#### Available records ####
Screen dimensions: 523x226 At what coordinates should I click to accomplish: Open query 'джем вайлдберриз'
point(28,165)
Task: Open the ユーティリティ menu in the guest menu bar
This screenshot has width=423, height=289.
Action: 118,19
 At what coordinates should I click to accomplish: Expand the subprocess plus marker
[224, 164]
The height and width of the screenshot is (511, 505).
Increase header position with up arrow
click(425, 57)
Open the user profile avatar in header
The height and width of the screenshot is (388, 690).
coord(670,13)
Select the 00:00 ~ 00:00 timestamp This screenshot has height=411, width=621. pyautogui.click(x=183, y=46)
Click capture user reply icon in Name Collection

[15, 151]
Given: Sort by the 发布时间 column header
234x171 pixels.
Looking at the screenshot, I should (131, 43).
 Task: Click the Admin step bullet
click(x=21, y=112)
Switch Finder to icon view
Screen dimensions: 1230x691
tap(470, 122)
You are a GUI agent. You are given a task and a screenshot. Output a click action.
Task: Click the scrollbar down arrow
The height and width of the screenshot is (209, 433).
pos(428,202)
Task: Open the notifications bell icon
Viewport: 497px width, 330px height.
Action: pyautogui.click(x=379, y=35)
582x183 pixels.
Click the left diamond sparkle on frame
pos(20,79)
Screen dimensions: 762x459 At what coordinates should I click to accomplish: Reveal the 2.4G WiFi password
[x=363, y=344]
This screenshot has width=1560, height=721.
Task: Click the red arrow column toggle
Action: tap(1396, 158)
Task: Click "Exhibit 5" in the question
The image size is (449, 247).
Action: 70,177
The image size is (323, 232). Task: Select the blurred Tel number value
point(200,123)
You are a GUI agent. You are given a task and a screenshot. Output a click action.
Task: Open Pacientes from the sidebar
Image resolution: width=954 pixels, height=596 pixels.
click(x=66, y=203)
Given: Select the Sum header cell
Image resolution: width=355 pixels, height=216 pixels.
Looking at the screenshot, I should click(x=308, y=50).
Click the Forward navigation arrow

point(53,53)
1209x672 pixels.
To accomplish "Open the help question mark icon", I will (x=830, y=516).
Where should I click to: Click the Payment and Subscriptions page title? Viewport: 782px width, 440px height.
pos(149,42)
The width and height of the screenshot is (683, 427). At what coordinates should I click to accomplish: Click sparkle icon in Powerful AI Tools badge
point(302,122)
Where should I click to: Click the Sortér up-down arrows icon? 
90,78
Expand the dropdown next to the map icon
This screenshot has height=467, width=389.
####
### Exercise requirements
Set down each line of the material above again, exactly.

### Task result
Screen dimensions: 523x226 At what coordinates should I click to accomplish: Open query 'джем вайлдберриз'
point(28,165)
Task: Open the ユーティリティ menu in the guest menu bar
This screenshot has width=423, height=289.
Action: 118,19
 At what coordinates should I click to accomplish: Expand the subprocess plus marker
[224, 164]
The height and width of the screenshot is (511, 505).
Increase header position with up arrow
click(425, 57)
Open the user profile avatar in header
The height and width of the screenshot is (388, 690).
coord(670,13)
Select the 00:00 ~ 00:00 timestamp This screenshot has height=411, width=621. pyautogui.click(x=183, y=46)
Click capture user reply icon in Name Collection

[15, 151]
Given: Sort by the 发布时间 column header
234x171 pixels.
Looking at the screenshot, I should (131, 43).
 Task: Click the Admin step bullet
click(x=21, y=112)
Switch Finder to icon view
Screen dimensions: 1230x691
tap(470, 122)
You are a GUI agent. You are given a task and a screenshot. Output a click action.
Task: Click the scrollbar down arrow
The height and width of the screenshot is (209, 433).
pos(428,202)
Task: Open the notifications bell icon
Viewport: 497px width, 330px height.
Action: pyautogui.click(x=379, y=35)
582x183 pixels.
Click the left diamond sparkle on frame
pos(20,79)
Screen dimensions: 762x459 At what coordinates should I click to accomplish: Reveal the 2.4G WiFi password
[x=363, y=344]
This screenshot has width=1560, height=721.
Task: Click the red arrow column toggle
Action: tap(1396, 158)
Task: Click "Exhibit 5" in the question
The image size is (449, 247).
Action: 70,177
The image size is (323, 232). Task: Select the blurred Tel number value
point(200,123)
You are a GUI agent. You are given a task and a screenshot. Output a click action.
Task: Open Pacientes from the sidebar
Image resolution: width=954 pixels, height=596 pixels.
click(x=66, y=203)
Given: Select the Sum header cell
Image resolution: width=355 pixels, height=216 pixels.
Looking at the screenshot, I should click(x=308, y=50).
Click the Forward navigation arrow

point(53,53)
1209x672 pixels.
To accomplish "Open the help question mark icon", I will (x=830, y=516).
Where should I click to: Click the Payment and Subscriptions page title? Viewport: 782px width, 440px height.
pos(149,42)
The width and height of the screenshot is (683, 427). At what coordinates should I click to accomplish: Click sparkle icon in Powerful AI Tools badge
point(302,122)
Where should I click to: Click the Sortér up-down arrows icon? 
90,78
Expand the dropdown next to the map icon
This screenshot has height=467, width=389.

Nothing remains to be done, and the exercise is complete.